Prompt: Starting with the first line of the listing, quote each line exactly until and including the one with "Satellite Radio (280, 1375)", leaving pictures out.

Data for the task:
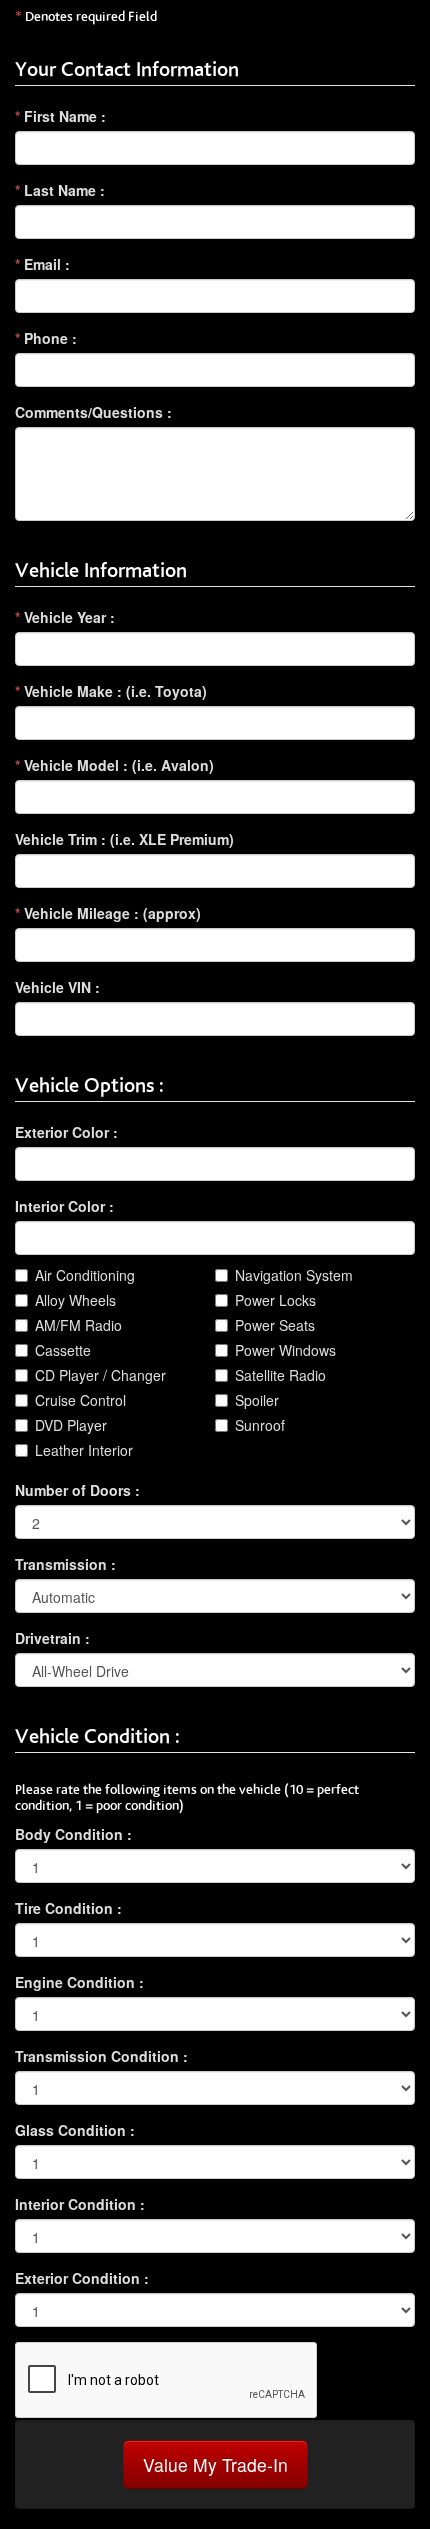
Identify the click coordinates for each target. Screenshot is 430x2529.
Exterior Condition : (82, 2278)
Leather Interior (84, 1450)
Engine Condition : (79, 1982)
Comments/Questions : (93, 412)
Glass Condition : (75, 2130)
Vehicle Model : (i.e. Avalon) (114, 765)
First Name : (60, 116)
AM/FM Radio (78, 1325)
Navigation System (294, 1275)
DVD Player (71, 1425)
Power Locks (275, 1300)
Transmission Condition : (101, 2056)
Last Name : (60, 190)
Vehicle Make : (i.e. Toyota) (111, 691)
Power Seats (275, 1325)
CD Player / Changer (100, 1375)
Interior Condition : (80, 2204)
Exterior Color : (66, 1132)
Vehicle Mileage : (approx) (108, 913)
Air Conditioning (85, 1275)
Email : (42, 264)
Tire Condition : (68, 1908)
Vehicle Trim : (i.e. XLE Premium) (124, 839)
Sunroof (260, 1425)
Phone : (46, 338)
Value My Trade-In (215, 2464)
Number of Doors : (77, 1490)
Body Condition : (73, 1834)
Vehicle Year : (65, 617)
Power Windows (285, 1350)
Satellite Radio (280, 1375)
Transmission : (65, 1564)
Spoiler (257, 1400)
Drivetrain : (52, 1638)
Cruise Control (80, 1400)
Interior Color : (64, 1206)
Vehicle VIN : (57, 987)
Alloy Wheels (75, 1300)
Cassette (63, 1350)
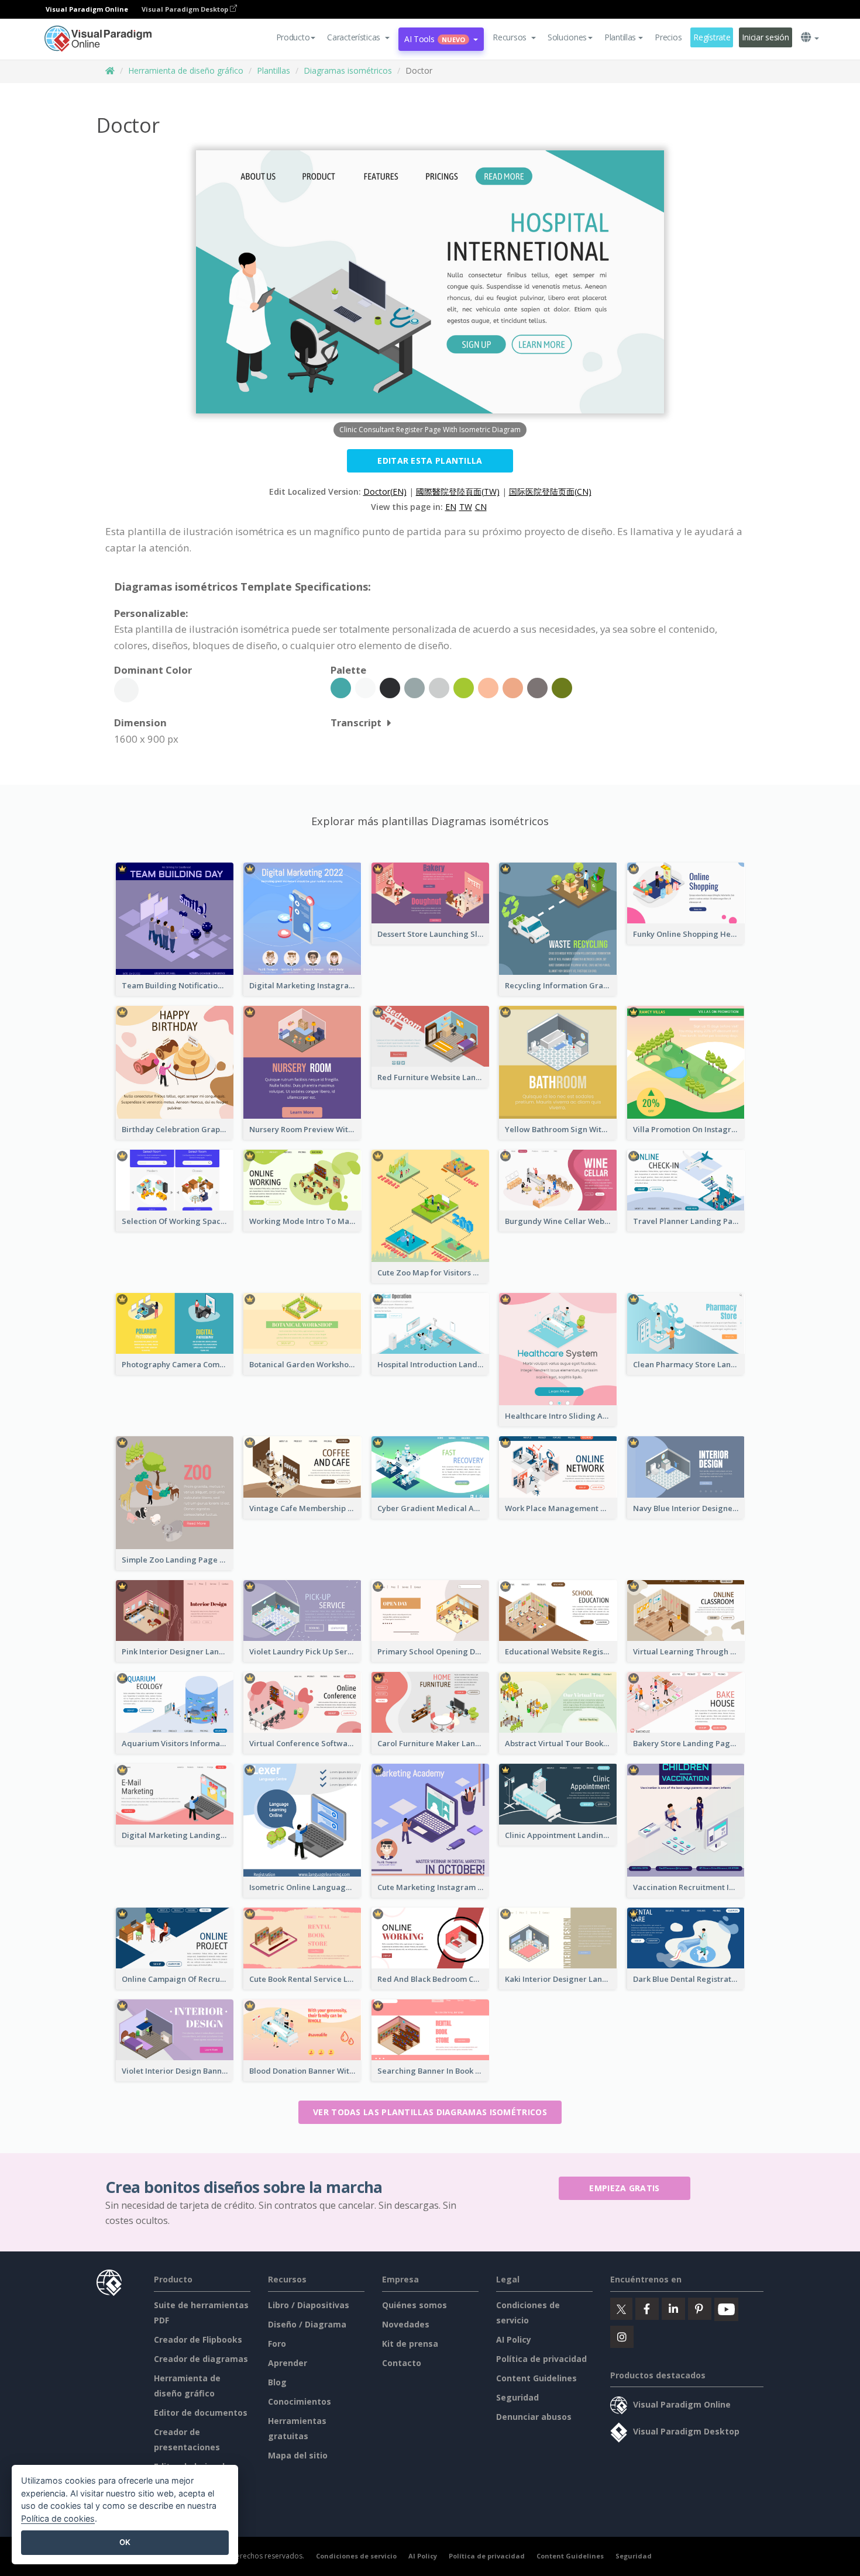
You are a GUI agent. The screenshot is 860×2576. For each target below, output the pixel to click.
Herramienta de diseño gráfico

Solution to the problem:
Identify the click coordinates for each target. Screenshot is 430x2529.
Exterior Condition : (82, 2278)
Leather Interior (84, 1450)
Engine Condition : (79, 1982)
Comments/Questions : (93, 412)
Glass Condition : (75, 2130)
Vehicle Model : (i.e. Avalon) (114, 765)
First Name : (60, 116)
AM/FM Radio (78, 1325)
Navigation System (294, 1275)
DVD Player (71, 1425)
Power Locks (275, 1300)
Transmission Condition : (101, 2056)
Last Name : (60, 190)
Vehicle Make : (i.e. Toyota) (111, 691)
Power Seats (275, 1325)
CD Player / Changer (100, 1375)
Interior Condition : (80, 2204)
Exterior Color : (66, 1132)
Vehicle Mileage : (approx) (108, 913)
Air Conditioning (85, 1275)
Email : (42, 264)
Tire Condition : (68, 1908)
Vehicle Trim : (i.e. XLE Premium) (124, 839)
Sunroof (260, 1425)
Phone : (46, 338)
Value My Trade-In (215, 2464)
Number of Doors : (77, 1490)
Body Condition : (73, 1834)
Vehicle Year : (65, 617)
Power Windows (285, 1350)
Satellite Radio (280, 1375)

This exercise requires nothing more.